Explaining who inspired Osa, Ducharme told the site, "Beyond making a character that fits into the world of Siege and the ecosystem of Nighthaven, I wanted to create someone to represent and show my love for all the trans women that I admire and respect, like Emi and the other consultants we worked with on Osa.
"When everything was said and done, I wanted Siege to have a badass trans woman that trans people in our game’s community could be proud of."
In terms of how Osa went from page to screen, Donaldson and other consultants were brought on board to make sure the team nailed the character without making it feel like lip service. Ducharme said it was important that "trans women are involved at every step".

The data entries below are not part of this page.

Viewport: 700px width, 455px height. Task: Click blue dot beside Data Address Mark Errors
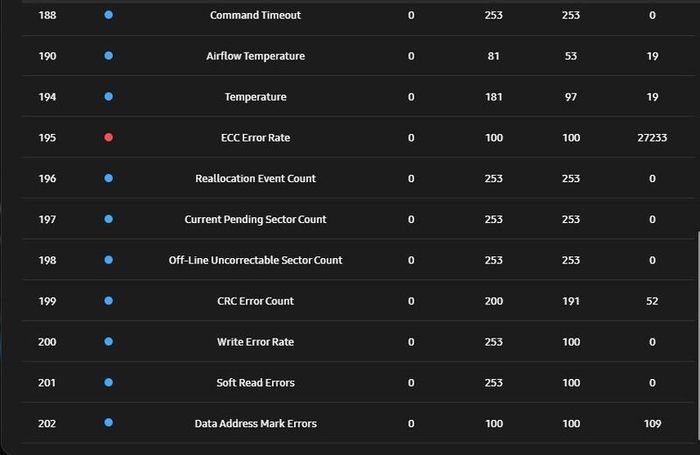click(x=108, y=422)
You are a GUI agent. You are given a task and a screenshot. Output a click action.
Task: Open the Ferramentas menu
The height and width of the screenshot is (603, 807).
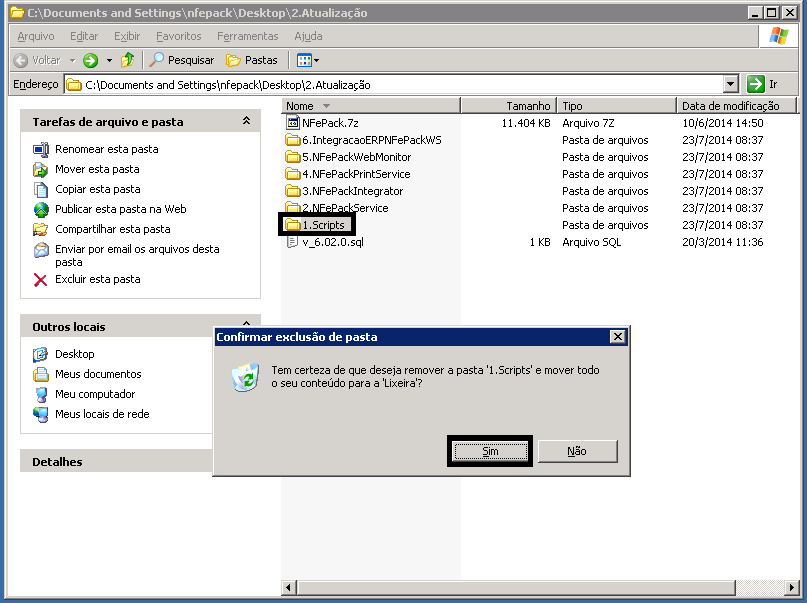[247, 36]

Expanding on why 2021 is the right time for Rainbow Six to embrace the trans community, Donaldson added, "Everyone deserves to be represented. Listen, I’m not going to sugarcoat how crap it is being from a minority group inside gaming as a general space.
"I mean, you’ve already published one of my rants about fighting for my place in esports against bigots and hatred. Having an openly trans character, someone that LGBTQ+ folk can look up to and feel represented, like they belong in a space where so many hateful voices try to tell them otherwise? That’s what it is about."
Is Rainbow Six Siege paving the way for transgender characters?
Ducharme concluded, "Siege’s goal when it comes to its roster of characters is to represent as many people as it can – not just because elite specialists come from all over the world, but because our players do, too. As a team, we aim for parity, and it’s important to include gender identity in that endeavour. I’m very happy to facilitate that through my writing." Donaldson said that too often, people try to "paint on an identity as an afterthought" or deliver "vague wishy-washy descriptors".
Instead, Osa's journey and identity were designed to make sure it was authentic to trans women who've transitioned. It's been a big year for R6, with the Year 6 content previously adding the game's first LGBTQ+ Operator. Season 1's Crimson Heist update added Flores to the mix, while Osa joins the Crystal Guard expansion.
Some six years after Siege breathed new life into the sometimes stuffy Rainbow series, it's doling out much more than just map updates. Given that Ubisoft has taken such a stance on LGBTQ+ inclusion in Siege, we can't wait to see (hopefully) an equally diverse Rainbow Six Extraction.